• Problem to work on:
Reproduce the entries below verbatim, starting with the line that contains "Task: Click the metal" and ending with the line that contains "tap(88, 78)", including both of those lines.

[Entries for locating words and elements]
Start
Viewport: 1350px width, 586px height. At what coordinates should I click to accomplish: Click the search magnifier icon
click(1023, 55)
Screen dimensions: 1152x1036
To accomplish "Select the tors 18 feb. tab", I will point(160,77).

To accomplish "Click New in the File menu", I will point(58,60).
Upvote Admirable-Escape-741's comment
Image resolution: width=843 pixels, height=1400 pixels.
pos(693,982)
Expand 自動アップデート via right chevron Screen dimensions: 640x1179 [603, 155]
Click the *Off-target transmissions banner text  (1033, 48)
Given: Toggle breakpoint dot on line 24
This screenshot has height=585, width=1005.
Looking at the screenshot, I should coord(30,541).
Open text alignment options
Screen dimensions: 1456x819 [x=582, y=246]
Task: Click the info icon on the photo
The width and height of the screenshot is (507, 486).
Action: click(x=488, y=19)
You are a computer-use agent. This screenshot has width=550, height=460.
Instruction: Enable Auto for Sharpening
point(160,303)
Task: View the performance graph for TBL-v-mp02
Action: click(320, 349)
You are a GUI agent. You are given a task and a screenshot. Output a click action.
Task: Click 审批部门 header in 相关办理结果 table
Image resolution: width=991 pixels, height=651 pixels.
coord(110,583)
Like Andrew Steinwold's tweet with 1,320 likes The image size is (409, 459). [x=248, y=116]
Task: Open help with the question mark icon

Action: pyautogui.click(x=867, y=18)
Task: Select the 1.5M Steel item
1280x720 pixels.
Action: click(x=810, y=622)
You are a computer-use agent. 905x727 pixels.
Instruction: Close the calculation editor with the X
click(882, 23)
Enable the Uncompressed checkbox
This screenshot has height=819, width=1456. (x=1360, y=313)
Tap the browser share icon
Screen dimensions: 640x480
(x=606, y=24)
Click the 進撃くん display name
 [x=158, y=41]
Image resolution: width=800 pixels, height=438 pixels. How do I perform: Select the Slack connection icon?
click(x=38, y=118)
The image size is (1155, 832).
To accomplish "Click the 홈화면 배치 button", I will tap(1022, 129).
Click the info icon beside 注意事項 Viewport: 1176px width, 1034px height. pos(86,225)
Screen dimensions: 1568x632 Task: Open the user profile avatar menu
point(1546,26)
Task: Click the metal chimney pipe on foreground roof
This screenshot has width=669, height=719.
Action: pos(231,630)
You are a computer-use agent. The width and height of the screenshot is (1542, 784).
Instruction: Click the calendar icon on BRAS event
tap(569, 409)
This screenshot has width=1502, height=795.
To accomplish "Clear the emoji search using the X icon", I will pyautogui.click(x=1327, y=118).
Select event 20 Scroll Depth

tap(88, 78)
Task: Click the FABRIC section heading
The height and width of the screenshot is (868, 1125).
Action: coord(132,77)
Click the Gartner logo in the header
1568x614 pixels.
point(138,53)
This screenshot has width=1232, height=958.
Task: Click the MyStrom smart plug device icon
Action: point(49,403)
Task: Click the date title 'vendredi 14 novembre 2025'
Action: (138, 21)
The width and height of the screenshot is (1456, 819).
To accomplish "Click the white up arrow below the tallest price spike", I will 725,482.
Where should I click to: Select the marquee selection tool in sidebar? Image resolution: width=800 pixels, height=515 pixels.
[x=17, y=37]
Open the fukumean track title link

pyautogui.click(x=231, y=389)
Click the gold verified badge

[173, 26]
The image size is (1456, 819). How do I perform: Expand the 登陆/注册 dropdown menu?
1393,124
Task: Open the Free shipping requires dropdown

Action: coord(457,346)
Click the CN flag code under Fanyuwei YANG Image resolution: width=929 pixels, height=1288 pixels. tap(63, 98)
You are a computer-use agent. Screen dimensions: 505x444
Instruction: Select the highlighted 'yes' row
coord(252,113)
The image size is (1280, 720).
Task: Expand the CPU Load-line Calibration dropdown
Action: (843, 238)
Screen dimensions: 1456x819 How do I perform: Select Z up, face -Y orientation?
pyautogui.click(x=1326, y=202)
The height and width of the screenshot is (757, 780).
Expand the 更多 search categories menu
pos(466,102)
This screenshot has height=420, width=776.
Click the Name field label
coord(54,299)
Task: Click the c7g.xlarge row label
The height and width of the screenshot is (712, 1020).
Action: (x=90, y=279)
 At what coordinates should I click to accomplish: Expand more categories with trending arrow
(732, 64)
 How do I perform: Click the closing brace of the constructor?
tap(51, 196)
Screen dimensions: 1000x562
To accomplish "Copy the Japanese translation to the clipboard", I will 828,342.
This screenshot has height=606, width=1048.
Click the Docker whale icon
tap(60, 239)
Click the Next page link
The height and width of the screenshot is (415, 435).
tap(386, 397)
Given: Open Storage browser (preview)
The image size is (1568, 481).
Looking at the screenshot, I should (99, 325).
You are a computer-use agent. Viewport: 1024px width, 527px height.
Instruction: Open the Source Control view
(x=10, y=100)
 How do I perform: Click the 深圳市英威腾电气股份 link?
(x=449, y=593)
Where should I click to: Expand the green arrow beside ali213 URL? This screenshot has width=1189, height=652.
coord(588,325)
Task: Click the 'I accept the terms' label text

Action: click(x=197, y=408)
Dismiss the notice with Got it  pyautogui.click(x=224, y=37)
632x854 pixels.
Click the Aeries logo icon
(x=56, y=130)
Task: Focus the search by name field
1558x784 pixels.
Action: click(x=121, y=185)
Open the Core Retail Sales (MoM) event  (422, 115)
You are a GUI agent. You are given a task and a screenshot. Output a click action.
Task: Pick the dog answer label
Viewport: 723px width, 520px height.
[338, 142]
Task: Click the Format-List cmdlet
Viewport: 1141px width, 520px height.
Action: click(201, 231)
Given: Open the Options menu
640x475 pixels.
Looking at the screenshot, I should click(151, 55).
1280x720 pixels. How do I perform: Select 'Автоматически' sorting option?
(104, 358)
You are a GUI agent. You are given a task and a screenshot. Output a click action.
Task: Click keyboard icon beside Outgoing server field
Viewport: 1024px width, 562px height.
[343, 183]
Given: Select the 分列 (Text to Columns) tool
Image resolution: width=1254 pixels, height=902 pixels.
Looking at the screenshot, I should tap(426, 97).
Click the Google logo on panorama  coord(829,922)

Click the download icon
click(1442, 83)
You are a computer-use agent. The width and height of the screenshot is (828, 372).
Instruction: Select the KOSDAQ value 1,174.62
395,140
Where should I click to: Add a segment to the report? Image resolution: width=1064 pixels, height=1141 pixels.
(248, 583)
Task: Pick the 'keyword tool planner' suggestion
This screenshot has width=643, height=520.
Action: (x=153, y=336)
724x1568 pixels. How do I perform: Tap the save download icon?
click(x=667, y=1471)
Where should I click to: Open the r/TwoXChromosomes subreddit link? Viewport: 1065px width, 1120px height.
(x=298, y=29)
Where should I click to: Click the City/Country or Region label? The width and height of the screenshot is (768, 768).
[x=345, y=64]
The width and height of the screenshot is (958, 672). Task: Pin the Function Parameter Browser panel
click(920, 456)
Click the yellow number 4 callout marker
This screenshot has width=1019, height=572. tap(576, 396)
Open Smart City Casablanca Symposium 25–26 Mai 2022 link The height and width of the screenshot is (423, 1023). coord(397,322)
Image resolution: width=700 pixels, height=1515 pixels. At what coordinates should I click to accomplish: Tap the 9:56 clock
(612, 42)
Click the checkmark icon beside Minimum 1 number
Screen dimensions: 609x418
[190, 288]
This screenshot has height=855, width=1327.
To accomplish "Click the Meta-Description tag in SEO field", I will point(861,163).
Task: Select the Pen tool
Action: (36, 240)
End
• Exercise solution:
Task: Click the metal chimney pipe on foreground roof
This screenshot has width=669, height=719.
Action: pos(231,630)
You are a computer-use agent. The width and height of the screenshot is (1542, 784).
Instruction: Click the calendar icon on BRAS event
tap(569, 409)
This screenshot has width=1502, height=795.
To accomplish "Clear the emoji search using the X icon", I will pyautogui.click(x=1327, y=118).
Select event 20 Scroll Depth

tap(88, 78)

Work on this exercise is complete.